Но есть и другое. В последней своей поэме, в «Медном всаднике», так и не напечатанном при жизни поэта, Пушкин сказал:
В тот грозный год
Покойный царь ещё Россией
Со славой правил. На балкон,
Печален, смутен, вышел он
И молвил: «С Божией стихией
Царям не совладеть». Он сел
И в думе скорбными очами
На злое бедствие глядел.
Стояли стогны озёрами,
И в них широкими реками
Вливались улицы. Дворец
Казался островом печальным.
Царь молвил — из конца в конец,
По ближним улицам и дальным
В опасный путь средь бурных вод
Его пустились генералы
Спасать и страхом обуялый
И дома тонущий народ.
Я люблю эти строчки, они часто являются мне и несколько мирят с человеком, так долго и упорно преследовавшим Пушкина силою своей неограниченной власти. Потому что и в них звучит примирение? Потому что и я вижу, что будет дальше? Непреклонную челюсть Николая I, казнённых декабристов, пушкинское признание в том, что в новом царе очень мало оказалось от Петра I и очень много от прапорщика?
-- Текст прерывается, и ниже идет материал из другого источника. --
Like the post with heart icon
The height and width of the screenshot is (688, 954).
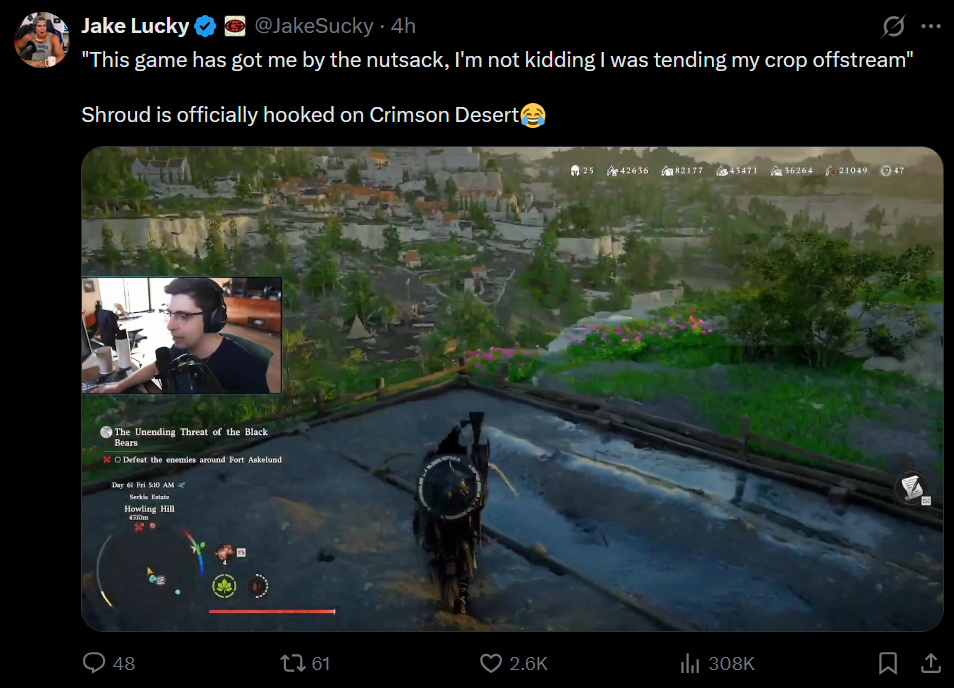pyautogui.click(x=491, y=662)
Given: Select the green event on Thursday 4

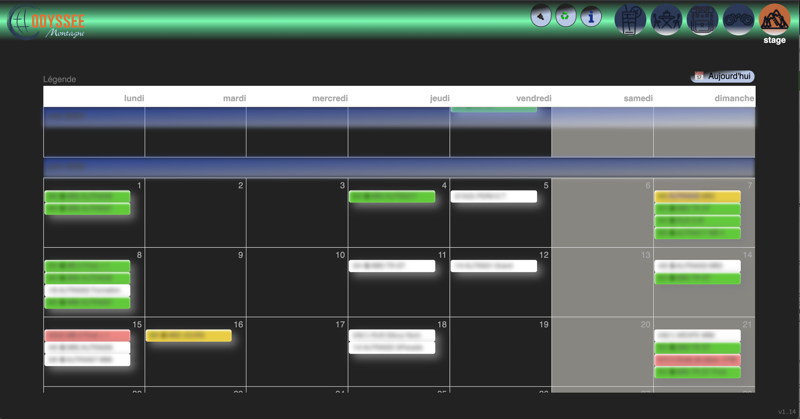Looking at the screenshot, I should coord(392,197).

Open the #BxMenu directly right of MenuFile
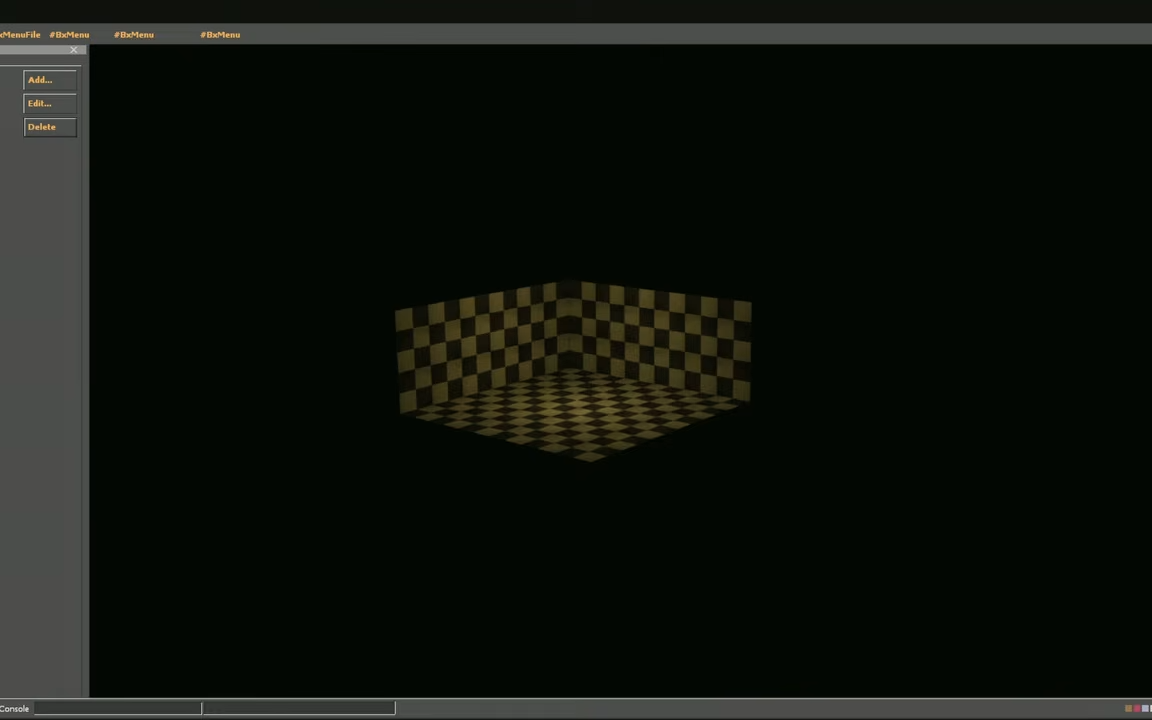tap(69, 35)
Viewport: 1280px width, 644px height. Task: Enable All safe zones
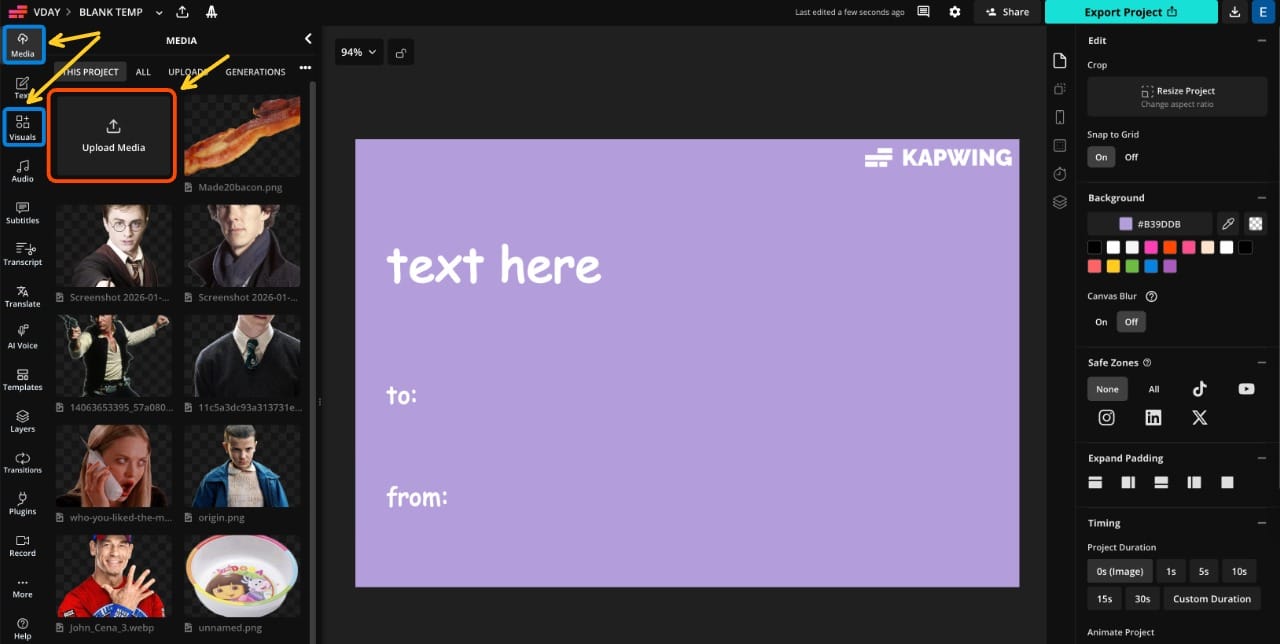(x=1153, y=389)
Может быть, у Пушкина появилось желание сравнить, и старый, властитель слабый и лукавый куда как выигрывал перед тем, кто уже получил прозвище Вешатель и Палкин?
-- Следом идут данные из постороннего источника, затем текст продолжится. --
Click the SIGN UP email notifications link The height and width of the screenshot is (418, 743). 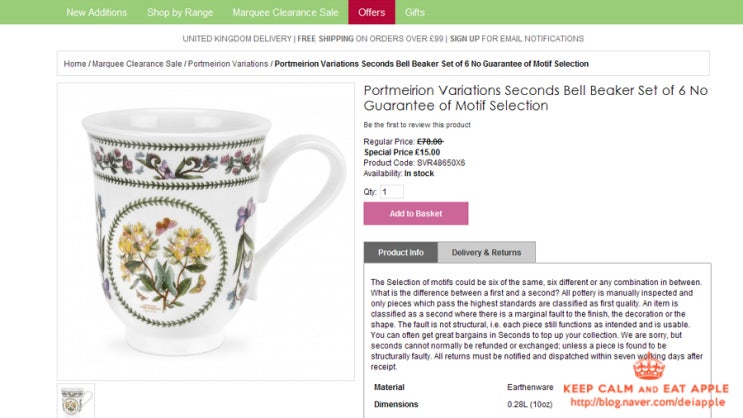point(465,38)
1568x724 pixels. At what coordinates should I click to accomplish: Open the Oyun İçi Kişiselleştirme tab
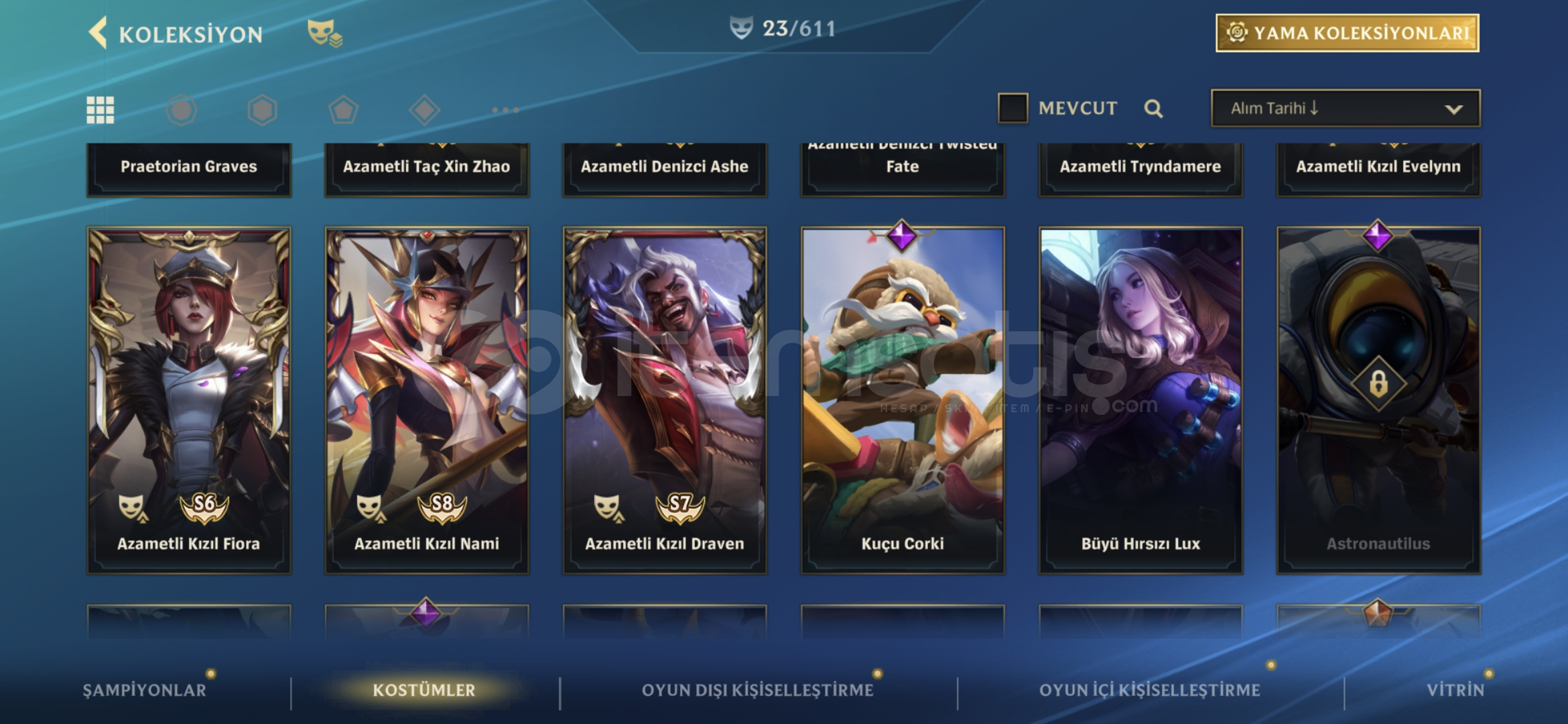click(1150, 690)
Говорят: Александр виноват перед Россией не тем, что сделал, а тем, чего не сделал, хотя мог бы...
...Однако и тут в скрытом элегическом прощании поэта, уже тоже отнюдь не молодого, со своим давним героем не конец их отношений. Позже был написан «Памятник». Помните строчки: «Вознёсся выше он главою непокорной Александрийского столпа»? Столп — это колонна против Зимнего дворца с ангелом наверху. Её воздвигли в честь Александра I. Когда состоялись большие торжества по поводу такого события, Пушкин не захотел присутствовать. И потому, что пришлось бы быть в «шутовском» камер-юнкерском мундире. А кроме того, у ангела на колонне было круглое лицо с ямочкой на подбородке. Многие утверждали: сходство с юным Александром, ещё наследником, — разительное. Пушкин не любил этого лица.
Тут надо ещё сказать, что по «милости» В. А. Жуковского в «Памятнике» ни о каком Александрийском столпе долгое время не говорилось. Столп читался как Наполеонов (т. е. Вандомская колонна). Но и Жуковского можно понять: иначе стихи вообще не прошли бы цензуру.